Figure 1. Organization of the cortical receptome.

(A) Analytic workflow of receptome generation and gradient decomposition. Node-level neurotransmitter receptor and transporter molecule (NTRM) fingerprints are derived from PET images of 19 different NTRM (in the top left, italic font denotes transporters). The fingerprints are then Spearman rank correlated to capture node-level similarity in chemoarchitectural composition, generating the receptome matrix. Next, to determine similarity between all rows of the receptome matrix, we used a normalized angle similarity kernel to generate an affinity matrix. Finally, we employ diffusion embedding, a nonlinear dimensionality reduction technique, to derive gradients of receptomic organization. (B) Receptome (RC) gradients projected on the cortical surface. Top: first receptome gradient (RC G1); middle: second receptome gradient (RC G2); bottom: third receptome gradient (RC G3). (C) Spearman rank correlations of cortical receptome gradients with individual NTRM densities. Top: first receptome gradient; middle: second receptome gradient; bottom: third receptome gradient. Saturated blue coloring corresponds to statistically significant correlations at p < 0.05.

Figure 1.

Figure 1—figure supplement 1. Cortical receptome gradients.

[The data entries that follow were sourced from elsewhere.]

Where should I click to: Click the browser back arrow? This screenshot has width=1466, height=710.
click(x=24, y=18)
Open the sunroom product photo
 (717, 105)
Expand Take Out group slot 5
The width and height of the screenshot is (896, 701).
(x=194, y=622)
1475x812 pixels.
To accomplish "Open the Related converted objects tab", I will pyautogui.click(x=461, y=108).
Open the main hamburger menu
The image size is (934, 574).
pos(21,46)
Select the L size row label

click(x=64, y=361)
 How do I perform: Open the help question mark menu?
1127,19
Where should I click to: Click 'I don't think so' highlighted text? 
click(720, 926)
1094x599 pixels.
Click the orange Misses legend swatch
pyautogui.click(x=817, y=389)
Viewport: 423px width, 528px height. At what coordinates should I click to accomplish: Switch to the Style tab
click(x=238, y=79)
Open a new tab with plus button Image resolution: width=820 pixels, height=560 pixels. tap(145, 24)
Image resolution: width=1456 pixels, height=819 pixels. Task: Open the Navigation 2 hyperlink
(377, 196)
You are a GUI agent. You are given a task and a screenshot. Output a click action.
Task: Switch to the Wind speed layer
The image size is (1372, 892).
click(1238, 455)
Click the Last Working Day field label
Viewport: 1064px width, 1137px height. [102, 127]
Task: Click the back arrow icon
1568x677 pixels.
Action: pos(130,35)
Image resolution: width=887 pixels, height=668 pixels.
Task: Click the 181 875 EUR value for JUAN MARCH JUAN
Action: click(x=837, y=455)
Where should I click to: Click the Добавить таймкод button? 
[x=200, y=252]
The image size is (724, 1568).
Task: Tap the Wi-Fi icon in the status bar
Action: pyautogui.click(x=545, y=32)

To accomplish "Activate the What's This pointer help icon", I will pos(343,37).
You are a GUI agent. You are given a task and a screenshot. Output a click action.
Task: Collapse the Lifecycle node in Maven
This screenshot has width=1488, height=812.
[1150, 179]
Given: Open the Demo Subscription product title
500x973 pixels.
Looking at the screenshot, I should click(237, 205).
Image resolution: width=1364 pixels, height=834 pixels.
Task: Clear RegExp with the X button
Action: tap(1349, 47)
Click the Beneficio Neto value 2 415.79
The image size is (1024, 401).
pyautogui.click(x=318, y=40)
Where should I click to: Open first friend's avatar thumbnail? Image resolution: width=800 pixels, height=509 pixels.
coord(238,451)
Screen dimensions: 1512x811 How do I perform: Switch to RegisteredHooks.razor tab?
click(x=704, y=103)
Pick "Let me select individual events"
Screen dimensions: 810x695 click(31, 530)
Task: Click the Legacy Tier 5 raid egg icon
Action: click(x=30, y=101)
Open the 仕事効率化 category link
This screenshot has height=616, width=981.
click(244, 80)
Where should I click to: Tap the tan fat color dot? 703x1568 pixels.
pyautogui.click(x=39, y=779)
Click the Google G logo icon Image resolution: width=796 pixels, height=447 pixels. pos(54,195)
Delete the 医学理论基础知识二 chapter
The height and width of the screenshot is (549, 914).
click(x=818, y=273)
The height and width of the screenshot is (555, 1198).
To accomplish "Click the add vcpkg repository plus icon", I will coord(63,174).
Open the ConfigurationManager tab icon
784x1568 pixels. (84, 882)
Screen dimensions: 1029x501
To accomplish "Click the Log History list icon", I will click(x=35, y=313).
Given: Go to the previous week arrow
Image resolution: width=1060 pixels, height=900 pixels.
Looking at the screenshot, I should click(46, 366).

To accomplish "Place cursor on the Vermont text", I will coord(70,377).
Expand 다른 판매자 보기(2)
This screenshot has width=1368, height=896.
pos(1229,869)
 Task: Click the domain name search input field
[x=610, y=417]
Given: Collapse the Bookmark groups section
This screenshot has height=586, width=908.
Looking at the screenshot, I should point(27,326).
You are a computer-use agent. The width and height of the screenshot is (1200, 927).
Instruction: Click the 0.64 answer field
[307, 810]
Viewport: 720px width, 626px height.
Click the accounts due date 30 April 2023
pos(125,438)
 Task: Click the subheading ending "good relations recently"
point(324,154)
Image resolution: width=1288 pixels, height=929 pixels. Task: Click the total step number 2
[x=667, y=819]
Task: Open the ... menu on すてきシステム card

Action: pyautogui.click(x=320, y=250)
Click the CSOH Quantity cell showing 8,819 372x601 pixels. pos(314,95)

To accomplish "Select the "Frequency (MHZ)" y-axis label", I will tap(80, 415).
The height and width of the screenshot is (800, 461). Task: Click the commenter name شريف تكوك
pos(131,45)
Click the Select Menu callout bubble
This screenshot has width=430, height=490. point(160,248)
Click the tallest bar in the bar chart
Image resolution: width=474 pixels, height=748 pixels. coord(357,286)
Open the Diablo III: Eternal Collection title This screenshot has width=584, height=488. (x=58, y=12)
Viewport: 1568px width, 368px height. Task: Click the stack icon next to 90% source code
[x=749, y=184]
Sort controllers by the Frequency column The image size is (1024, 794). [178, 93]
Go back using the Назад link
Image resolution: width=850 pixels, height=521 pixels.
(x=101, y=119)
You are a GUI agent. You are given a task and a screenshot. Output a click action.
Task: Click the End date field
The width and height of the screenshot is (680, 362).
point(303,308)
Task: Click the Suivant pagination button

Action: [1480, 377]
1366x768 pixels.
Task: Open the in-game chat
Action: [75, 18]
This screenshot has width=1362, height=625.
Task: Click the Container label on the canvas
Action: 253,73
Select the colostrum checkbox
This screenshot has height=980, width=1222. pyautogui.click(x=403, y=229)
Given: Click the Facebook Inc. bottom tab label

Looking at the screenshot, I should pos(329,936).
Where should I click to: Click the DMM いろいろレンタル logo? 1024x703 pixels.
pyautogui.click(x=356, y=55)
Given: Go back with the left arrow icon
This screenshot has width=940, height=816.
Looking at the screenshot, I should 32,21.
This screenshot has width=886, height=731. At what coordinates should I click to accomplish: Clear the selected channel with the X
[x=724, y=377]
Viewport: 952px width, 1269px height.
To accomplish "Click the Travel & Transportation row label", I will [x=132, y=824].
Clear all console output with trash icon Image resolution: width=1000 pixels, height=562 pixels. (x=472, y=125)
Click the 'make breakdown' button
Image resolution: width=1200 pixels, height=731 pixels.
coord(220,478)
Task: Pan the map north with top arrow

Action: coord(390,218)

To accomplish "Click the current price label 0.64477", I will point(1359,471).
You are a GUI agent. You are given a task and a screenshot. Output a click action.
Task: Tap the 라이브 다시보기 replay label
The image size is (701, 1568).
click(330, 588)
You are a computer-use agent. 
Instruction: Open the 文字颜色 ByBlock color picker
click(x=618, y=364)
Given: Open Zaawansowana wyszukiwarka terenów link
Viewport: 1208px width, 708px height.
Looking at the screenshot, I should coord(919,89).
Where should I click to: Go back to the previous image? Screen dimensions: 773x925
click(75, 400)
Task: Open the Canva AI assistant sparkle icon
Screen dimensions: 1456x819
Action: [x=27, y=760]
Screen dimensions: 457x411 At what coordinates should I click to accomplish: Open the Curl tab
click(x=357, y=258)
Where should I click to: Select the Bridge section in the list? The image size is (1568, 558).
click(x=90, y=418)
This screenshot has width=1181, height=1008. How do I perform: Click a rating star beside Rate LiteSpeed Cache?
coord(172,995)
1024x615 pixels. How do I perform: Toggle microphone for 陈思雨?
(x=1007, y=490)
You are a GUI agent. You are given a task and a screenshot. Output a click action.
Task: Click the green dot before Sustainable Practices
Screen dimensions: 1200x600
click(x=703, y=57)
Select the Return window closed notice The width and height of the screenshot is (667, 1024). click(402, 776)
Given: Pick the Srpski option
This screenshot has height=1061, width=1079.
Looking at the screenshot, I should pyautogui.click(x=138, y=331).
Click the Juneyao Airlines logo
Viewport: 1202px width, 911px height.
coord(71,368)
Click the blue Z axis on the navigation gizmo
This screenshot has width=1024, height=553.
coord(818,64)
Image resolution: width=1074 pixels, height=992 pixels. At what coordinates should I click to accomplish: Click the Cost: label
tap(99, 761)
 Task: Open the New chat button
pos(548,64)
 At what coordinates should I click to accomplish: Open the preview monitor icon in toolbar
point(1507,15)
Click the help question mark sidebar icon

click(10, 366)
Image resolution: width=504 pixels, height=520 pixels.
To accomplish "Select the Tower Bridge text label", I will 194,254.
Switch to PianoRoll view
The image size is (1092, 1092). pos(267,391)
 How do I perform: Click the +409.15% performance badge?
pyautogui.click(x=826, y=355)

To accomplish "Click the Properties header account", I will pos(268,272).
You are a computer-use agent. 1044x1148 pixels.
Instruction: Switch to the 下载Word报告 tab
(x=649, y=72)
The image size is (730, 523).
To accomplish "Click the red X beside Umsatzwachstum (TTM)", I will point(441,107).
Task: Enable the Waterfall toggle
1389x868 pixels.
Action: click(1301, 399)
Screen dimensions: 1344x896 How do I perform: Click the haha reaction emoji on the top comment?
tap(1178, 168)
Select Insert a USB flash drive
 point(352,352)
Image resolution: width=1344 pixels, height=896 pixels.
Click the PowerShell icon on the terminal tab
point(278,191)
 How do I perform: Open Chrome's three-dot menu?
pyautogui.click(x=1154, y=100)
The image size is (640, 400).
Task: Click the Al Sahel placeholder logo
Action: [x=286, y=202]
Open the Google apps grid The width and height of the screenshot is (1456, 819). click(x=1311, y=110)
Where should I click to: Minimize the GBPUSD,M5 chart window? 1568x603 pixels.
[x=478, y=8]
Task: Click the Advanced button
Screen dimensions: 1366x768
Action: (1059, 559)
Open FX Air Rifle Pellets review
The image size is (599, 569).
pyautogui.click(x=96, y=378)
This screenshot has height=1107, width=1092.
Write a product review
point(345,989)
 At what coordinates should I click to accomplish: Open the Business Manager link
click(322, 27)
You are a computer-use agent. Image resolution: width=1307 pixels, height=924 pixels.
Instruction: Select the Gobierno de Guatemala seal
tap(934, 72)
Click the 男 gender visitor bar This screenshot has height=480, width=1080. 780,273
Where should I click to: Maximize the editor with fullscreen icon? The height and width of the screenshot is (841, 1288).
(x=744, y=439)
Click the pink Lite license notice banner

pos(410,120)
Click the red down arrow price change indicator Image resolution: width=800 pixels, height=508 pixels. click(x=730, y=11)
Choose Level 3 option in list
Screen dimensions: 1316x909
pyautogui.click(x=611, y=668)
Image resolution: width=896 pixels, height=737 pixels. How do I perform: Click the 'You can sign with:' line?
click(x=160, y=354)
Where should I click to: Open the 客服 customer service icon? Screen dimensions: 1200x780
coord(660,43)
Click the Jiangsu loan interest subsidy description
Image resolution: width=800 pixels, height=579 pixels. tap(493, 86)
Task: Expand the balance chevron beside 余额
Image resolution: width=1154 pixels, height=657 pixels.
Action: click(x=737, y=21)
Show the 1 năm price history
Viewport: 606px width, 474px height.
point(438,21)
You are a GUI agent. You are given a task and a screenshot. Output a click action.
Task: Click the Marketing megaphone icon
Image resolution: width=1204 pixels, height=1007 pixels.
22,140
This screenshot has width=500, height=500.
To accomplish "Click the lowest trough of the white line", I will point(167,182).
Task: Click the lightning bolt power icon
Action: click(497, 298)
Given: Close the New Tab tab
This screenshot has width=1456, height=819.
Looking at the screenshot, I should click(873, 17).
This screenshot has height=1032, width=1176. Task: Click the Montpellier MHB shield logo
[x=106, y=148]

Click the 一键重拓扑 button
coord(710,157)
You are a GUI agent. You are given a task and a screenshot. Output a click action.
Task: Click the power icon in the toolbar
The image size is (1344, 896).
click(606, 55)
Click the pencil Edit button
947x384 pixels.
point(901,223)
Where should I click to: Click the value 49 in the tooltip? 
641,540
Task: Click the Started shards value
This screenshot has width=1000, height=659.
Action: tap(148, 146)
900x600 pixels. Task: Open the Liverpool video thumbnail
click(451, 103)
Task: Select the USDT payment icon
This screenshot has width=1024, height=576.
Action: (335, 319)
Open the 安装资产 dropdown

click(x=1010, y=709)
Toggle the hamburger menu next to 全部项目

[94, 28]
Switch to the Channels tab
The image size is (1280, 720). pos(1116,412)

Figure 1—figure supplement 1.

(A) The first three chemoarchitectural similarity axes generated by principal component analysis (PCA). Spearman rank correlations to the respective gradients exceeds r > 0.99, indicating a high similarity between axes derived using linear and nonlinear dimensionality reduction methods. PCA-derived chemoarchitectural similarity axes replicate findings by Hansen et al., 2022. (B) Significance of receptome gradients compared to gradients derived from randomized neurotransmitter receptor and transporter molecule (NTRM) density profiles. The blue circles indicate the eigenvalues of the true components, the boxplots display the eigenvalues of components resulting from performing gradient decomposition of n = 1000 randomized receptomes. Up to the 11th component, the true components display significantly higher eigenvalues (p<0.05).
Figure 1—figure supplement 2. Robustness of receptome gradients.

Figure 1—figure supplement 2.

Robustness of receptome gradient decomposition across different parcellation granularities. Left: RC G1, RC G2 and RC G3 (top-to-bottom) projected on the cortical surface. Middle: variance explained by gradient decomposition. Right: receptome matrix. (A) 100 parcels, (B) 200 parcels, (C) 300 parcels, and (D) 400 parcels.